ESTRATTO DEL TESTO -
====================

Galli della Loggia è sempre coerente con se stesso, anche quando sembra sorprendere con qualche  sua uscita. Come quella, di questi giorni, in cui denuncia il carattere “‘un po’ classista’ delle norme per lo svolgimento del colloquio , previste per l’Esame di Stato. Galli della Loggia in versione di sinistra? Niente affatto. La sua denuncia sta nel fatto che, a suo vedere, la scuola è sempre più asservita al mondo del lavoro e anche questa operazione del curriculum altro non è che un servizio di tracciamento delle caratteristiche personali degli studenti in vista del loro inserimento lavorativo.

Potremmo convenire che questo rischio, in quelle norme, in qualche misura vi sia davvero ed infatti  io stesso  sostengo  con nettezza l’assoluta contrarietà a che vi sia la ben più minima correlazione tra curriculum e valutazione finale dell’esame. Ma il limite più rilevante del curriculum, e del suo utilizzo in sede valutativa, non è questo.

Un maestro avrebbe subito colto che il curriculum di cui si parla,  altro non è che la descrizione del curricolo implicito dello studente, ovvero di quell’insieme di apprendimenti informali e non formali che lo studente acquisisce in relazione alla qualità del suo ambiente sociale di origine e al capitale culturale familiare che segna la vita di ciascuno. Il maestro sa benissimo che è fondamentale conoscere quel curricolo perché è quello  il punto di partenza della sua programmazione didattica e del suo lavoro educativo. 

Quell’insieme di saperi ed esperienze, direbbero ancor oggi  Roberto Maragliano e Benedetto Vertecchi, costituisce quella variabile assegnata che il docente deve conoscere ma che non deve incidere sulla valutazione scolastica. Quel curricolo implicito è fondamentale per pensare e progettare il curricolo esplicito, ovvero l’insieme delle azioni didattiche che i docenti devono attivare per promuovere, nel senso pieno, gli studenti. Ed è questa la variabile indipendente che è in mano al docente per cercare di contrastare le diseguaglianze rilevate e offrire a chi ha avuto meno,   le stesse opportunità dei più fortunati. I risultati rilevati, ovvero la variabile dipendente,  diranno se e in che misura l’obiettivo sia stato raggiunto.    Per questi motivi la valutazione è in primo luogo verifica attenta dell’azione che la scuola e gli insegnanti mettono in opera. 

È per questa fondamentale ragione pedagogica che l’eventuale  relazione tra curriculum dello studente e valutazione finale, sarebbe un grave ed inaccettabile errore. Non perché figlia di un modello funzionalista agli interessi dell’impresa, o perchè subalterna al mondo del lavoro.

====================

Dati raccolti
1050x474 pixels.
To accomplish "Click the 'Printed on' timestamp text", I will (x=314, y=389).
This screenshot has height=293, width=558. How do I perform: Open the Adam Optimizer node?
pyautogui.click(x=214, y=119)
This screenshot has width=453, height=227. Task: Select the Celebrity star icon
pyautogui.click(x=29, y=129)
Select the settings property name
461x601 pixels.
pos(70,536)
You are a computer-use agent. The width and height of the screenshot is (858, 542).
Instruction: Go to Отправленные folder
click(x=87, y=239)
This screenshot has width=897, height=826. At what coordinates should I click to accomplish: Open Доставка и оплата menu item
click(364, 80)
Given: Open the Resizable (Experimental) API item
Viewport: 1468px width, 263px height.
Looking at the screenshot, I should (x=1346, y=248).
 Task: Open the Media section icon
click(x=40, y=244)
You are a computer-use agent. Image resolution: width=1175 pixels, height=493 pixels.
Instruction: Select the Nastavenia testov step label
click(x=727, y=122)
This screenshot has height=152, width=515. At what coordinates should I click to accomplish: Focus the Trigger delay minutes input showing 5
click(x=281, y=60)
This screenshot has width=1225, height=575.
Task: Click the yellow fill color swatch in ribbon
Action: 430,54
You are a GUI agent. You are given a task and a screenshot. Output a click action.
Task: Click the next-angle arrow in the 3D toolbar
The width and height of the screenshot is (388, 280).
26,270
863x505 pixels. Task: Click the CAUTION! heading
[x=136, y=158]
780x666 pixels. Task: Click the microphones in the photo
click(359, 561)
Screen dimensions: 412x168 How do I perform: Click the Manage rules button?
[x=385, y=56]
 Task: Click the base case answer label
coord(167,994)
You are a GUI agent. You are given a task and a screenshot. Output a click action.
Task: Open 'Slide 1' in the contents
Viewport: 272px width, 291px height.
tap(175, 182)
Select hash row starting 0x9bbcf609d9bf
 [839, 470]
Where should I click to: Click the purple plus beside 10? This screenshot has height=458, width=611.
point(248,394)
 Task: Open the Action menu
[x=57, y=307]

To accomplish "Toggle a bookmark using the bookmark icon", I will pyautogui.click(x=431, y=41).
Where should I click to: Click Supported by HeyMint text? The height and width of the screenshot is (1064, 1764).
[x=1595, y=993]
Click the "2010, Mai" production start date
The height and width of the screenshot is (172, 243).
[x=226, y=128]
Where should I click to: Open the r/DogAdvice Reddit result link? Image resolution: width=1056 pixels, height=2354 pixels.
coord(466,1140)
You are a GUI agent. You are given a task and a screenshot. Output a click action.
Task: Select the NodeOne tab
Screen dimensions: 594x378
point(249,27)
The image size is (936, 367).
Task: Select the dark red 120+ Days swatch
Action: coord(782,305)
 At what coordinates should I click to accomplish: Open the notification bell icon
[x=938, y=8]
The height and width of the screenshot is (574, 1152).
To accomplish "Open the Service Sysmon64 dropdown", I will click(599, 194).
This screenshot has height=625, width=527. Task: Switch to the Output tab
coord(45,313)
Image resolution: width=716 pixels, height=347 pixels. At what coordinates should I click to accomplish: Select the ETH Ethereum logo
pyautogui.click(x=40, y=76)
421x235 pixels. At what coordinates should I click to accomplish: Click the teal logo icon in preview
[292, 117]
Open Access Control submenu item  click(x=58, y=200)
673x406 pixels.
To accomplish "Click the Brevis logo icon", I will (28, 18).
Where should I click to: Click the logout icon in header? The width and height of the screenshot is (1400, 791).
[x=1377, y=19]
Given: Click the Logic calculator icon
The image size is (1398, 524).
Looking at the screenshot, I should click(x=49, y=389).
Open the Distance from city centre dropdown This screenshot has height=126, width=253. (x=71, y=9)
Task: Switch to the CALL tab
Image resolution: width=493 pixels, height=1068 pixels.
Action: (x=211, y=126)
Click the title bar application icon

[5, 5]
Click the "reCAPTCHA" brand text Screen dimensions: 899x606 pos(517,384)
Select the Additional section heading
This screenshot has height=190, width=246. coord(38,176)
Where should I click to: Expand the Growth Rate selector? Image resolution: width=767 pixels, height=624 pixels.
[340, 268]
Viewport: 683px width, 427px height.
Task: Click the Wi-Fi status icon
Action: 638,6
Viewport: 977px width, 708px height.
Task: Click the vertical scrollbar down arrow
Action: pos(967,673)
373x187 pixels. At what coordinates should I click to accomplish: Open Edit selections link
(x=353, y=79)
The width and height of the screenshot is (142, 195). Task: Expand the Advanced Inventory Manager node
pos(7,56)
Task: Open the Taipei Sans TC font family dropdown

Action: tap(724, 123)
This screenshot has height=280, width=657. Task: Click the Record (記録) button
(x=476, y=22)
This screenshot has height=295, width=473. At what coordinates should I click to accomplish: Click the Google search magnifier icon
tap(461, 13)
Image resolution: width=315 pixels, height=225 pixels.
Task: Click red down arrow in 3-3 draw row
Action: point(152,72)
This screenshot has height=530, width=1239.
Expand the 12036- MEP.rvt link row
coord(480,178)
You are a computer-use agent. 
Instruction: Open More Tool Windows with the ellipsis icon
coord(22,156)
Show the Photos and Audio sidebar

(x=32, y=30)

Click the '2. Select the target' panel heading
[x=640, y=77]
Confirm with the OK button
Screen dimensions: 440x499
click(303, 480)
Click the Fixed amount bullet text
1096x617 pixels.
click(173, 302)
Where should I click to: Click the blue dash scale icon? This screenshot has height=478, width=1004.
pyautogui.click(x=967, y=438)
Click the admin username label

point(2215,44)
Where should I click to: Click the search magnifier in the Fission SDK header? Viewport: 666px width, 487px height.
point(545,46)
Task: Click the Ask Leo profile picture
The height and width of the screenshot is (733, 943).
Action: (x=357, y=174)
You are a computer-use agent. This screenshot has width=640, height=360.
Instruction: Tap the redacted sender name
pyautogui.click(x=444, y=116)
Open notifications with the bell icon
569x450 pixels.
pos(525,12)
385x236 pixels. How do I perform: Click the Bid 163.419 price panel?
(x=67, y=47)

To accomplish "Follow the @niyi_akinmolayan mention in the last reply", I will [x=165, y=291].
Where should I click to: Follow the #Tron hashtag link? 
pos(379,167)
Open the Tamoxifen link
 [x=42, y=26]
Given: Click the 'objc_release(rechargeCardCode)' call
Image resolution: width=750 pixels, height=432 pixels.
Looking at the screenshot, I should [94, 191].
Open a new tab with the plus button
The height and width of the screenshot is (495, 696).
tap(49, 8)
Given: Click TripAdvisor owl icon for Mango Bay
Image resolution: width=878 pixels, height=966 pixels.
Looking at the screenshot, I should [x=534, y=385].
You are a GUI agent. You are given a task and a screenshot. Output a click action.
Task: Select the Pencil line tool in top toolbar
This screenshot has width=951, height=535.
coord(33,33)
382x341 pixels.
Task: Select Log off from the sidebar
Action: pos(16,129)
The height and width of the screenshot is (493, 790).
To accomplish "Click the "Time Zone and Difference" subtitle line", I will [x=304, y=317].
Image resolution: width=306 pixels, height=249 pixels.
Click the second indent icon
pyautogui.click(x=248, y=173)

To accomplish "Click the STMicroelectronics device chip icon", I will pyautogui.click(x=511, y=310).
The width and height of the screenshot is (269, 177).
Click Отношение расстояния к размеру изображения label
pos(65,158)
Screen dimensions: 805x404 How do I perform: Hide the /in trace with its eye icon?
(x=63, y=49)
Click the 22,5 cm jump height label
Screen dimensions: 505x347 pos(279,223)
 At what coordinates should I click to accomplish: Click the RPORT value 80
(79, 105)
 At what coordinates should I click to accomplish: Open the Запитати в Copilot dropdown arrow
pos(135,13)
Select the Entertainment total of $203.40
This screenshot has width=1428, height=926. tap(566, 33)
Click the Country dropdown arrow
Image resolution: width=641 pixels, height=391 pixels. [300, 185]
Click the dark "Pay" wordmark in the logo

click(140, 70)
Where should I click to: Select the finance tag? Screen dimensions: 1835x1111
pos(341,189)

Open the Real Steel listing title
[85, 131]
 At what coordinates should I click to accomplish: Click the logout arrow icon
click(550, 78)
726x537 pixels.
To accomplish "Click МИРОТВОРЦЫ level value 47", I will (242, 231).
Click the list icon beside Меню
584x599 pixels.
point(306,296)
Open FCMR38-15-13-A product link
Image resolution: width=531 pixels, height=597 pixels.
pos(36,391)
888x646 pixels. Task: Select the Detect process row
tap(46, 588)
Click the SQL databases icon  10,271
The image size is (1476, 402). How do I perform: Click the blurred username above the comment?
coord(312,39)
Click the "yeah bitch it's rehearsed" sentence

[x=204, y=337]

====================

ESERCIZIO - Aggiorna il brano sul curriculum dello studente riscrivendolo da "Potremmo convenire che" a "non è questo.", con "rischio" sostituito da "pericolo".

RISPOSTA -
Potremmo convenire che questo pericolo, in quelle norme, in qualche misura vi sia davvero ed infatti  io stesso  sostengo  con nettezza l’assoluta contrarietà a che vi sia la ben più minima correlazione tra curriculum e valutazione finale dell’esame. Ma il limite più rilevante del curriculum, e del suo utilizzo in sede valutativa, non è questo.